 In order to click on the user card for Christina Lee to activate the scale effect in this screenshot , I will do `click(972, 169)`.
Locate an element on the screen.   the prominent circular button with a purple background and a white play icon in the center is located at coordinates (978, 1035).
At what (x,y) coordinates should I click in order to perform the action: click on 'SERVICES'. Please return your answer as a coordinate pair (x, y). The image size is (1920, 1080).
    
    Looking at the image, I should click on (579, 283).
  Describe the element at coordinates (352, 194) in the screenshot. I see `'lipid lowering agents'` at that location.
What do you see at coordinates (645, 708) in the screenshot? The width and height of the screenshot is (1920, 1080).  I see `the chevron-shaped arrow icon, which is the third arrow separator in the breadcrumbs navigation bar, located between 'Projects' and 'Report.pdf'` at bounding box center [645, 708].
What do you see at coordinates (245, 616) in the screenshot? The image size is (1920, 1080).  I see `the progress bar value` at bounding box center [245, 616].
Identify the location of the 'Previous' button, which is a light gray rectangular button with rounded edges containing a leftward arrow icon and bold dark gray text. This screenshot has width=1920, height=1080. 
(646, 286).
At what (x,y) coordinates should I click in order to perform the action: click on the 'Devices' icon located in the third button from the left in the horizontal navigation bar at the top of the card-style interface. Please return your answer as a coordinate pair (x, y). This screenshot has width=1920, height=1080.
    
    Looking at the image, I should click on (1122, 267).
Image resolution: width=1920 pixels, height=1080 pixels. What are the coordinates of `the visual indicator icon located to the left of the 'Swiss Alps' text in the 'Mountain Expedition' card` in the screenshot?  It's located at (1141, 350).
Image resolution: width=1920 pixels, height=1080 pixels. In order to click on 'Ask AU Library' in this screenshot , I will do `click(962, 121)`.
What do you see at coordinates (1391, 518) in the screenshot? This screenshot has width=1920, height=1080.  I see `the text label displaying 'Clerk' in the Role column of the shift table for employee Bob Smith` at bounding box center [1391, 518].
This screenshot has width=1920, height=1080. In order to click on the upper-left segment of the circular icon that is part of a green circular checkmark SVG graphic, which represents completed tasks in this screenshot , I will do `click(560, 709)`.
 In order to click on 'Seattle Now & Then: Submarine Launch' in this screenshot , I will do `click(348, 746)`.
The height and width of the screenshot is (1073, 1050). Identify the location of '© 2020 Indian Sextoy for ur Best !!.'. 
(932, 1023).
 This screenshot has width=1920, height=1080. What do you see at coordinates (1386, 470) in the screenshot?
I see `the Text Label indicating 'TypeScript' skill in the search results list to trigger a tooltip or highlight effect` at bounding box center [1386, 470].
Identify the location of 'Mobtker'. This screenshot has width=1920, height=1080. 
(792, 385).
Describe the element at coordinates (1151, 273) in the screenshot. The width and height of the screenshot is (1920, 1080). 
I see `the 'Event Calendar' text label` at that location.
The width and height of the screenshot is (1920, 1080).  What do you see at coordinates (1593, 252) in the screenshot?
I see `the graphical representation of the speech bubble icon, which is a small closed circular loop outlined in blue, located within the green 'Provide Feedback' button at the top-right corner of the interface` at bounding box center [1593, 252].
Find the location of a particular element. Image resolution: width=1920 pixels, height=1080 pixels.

GIVEN PROBLEM => Can you put the entries from their first line to the line with "Locate an element" into a Markdown table with the columns Row and Entry Line, leaving out any blank lines?

SOLVED PROBLEM =>
| Row | Entry Line |
|---|---|
| 1 |  In order to click on the user card for Christina Lee to activate the scale effect in this screenshot , I will do `click(972, 169)`. |
| 2 | Locate an element on the screen.   the prominent circular button with a purple background and a white play icon in the center is located at coordinates (978, 1035). |